Following up on their previous work, the authors study two main aspects of the architecture. Firstly, in order to tackle the degradation introduced by discretizing the image patches, the authors consider converting the image into continuous tokens. To accommodate this, instead of the final output of the transformer generating a categorical distribution across the finite vocabulary, the output representation of the final layer is fed into a small six-layer MLP diffusion head. This diffusion process then generates the predicted image token, utilizing the standard diffusion loss during training.

Secondly, the authors consider the effect of generating the image tokens in a raster order vs. a random order. For the former, the tokens are generated sequentially one-by-one from left to right as in a GPT-style transformer. For the latter, tokens are generated in a random order using BERT-style generation, which can facilitate generating multiple tokens at a time, albeit preventing KV caching.

Comparison of models trained using continuous or discrete tokens, generated in raster or random order.

Comparison of models trained using continuous or discrete tokens, generated in raster or random order.

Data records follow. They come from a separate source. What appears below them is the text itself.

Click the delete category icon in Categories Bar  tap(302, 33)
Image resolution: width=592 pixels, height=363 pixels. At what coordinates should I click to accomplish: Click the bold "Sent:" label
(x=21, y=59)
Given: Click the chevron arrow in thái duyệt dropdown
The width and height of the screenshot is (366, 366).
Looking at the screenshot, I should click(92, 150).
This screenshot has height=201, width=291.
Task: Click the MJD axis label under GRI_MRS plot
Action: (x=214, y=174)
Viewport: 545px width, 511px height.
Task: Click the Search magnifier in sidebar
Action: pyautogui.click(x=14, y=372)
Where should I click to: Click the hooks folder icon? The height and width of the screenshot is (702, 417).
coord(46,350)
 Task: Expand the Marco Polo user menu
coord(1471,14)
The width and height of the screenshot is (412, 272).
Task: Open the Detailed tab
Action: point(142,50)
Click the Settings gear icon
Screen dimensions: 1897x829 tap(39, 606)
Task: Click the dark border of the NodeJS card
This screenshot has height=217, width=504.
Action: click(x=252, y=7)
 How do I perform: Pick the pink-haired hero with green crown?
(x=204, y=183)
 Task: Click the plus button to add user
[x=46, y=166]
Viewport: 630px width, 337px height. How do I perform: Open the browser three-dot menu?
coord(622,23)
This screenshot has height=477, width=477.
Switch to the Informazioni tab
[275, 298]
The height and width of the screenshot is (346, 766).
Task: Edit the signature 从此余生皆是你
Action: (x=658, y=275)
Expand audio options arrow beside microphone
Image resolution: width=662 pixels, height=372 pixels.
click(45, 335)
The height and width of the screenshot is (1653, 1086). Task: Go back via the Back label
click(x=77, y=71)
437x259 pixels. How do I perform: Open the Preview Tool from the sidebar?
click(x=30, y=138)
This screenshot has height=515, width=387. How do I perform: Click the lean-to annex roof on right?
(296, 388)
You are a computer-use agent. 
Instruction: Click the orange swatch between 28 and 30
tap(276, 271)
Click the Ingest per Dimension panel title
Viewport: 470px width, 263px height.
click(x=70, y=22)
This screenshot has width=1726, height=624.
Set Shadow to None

Random order with continuous tokens showcased the best performance, and was thus further scaled to 10.5 billion parameters.

Their results show that the best performance is achieved using continuous tokens generated in a random order, and they scale this architecture to 10.5 billion parameters.

Results

Results table for different text-to-image architectures.

Fluid achieves state-of-the-art results on MS-COCO and GenEval benchmarks.

By scaling up the Fluid architecture, the authors were able to achieve state-of-the-art performance, evaluated using zero-shot FID on the MS-COCO dataset as well as GenEval score.

Takeaways

The authors show compelling evidence that using a BERT-style transformer architecture with a lightweight token-generating diffusion head can lead to strong text-to-image results compared to previous state-of-the-art, highlighting a promising alternative to the popular diffusion models.